Leading the Way: Housing and Homelessness

BY Sara Bubenik

May 20 2026

Photo from the Pay for Success launch event: Mike Durkin (right), Governor Deval Patrick (center), and Joe Finn of MHSA (left).

Everyone deserves a safe and stable place to call home. For decades, United Way has worked alongside partners across Massachusetts to make this a reality, advancing bold, evidence-based solutions to homelessness and fighting to protect that progress in moments of uncertainty and change.   

In the early 2000s, we realized Massachusetts faced a fundamental problem: our decades-old shelter system was managing homelessness – not ending it. 

We needed a new approach. 

So when we were invited by the Romney Administration to co-chair the Massachusetts Housing and Homelessness Task Force, we joined civic leaders in putting forward a bold proposal grounded in research and in our belief that everyone deserves to live with dignity and access to opportunity: Massachusetts should move from a “shelter-based” approach to a “Housing First” model.  

Housing First is an approach that provides people with permanent housing without preconditions like sobriety or treatment. It’s based on a simple but transformational philosophy that everyone is “housing ready,” and that the way to solve the homelessness crisis is, fundamentally, by providing housing.  
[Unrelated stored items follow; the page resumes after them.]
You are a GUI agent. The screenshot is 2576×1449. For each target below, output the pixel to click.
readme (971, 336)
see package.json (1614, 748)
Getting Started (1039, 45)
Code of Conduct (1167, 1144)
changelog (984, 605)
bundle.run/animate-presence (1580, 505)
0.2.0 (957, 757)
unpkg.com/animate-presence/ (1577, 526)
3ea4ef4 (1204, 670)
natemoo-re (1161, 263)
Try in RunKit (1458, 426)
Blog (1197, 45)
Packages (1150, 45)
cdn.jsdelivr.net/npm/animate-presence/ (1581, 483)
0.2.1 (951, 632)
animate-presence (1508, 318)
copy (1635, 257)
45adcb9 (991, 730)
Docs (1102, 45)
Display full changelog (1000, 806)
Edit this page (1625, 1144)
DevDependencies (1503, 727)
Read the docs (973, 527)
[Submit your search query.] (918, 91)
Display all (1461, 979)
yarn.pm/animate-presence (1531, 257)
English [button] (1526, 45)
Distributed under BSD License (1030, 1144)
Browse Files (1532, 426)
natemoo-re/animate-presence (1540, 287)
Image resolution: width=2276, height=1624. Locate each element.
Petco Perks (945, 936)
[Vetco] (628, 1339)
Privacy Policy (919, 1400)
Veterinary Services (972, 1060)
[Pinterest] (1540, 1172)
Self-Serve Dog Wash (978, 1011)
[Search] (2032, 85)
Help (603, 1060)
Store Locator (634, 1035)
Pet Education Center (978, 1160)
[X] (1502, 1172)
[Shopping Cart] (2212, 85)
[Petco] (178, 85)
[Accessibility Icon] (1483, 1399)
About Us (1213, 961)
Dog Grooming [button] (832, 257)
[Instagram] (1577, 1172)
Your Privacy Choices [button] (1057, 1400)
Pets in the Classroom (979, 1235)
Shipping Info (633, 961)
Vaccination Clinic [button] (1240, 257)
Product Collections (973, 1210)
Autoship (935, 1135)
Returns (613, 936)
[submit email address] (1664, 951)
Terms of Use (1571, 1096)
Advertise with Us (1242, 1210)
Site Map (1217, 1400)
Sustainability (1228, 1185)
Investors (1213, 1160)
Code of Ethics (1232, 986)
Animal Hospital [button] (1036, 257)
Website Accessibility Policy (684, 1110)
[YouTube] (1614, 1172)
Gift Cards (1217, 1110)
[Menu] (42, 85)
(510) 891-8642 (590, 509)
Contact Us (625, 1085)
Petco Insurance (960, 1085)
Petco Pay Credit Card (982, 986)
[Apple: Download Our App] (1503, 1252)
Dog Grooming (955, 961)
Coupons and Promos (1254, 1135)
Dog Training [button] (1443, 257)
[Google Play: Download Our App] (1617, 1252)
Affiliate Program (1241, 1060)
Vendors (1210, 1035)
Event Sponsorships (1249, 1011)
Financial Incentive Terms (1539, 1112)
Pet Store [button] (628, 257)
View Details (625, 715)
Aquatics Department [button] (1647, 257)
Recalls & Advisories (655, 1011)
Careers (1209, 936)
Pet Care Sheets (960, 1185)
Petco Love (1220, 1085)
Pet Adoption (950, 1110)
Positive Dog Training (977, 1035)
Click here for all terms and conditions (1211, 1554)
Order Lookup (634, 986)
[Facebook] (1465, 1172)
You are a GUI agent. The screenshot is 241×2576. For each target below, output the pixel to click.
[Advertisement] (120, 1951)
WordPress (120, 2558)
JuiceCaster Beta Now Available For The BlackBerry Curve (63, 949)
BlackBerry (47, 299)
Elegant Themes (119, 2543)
Imagine trying to achieve requirements for housing support without having a home – how much harder it might be to stay consistent in a treatment program or prepare for a job interview, for example, when you don’t know where you’re going to sleep that night. Housing First means supplying a home as a foundation for achieving these other goals. It lets our neighbors who have experienced homelessness focus on achieving long-term stability, get the support they need to do so, and live with dignity. It recognizes that housing should not be a reward for stability, it’s what makes stability possible. 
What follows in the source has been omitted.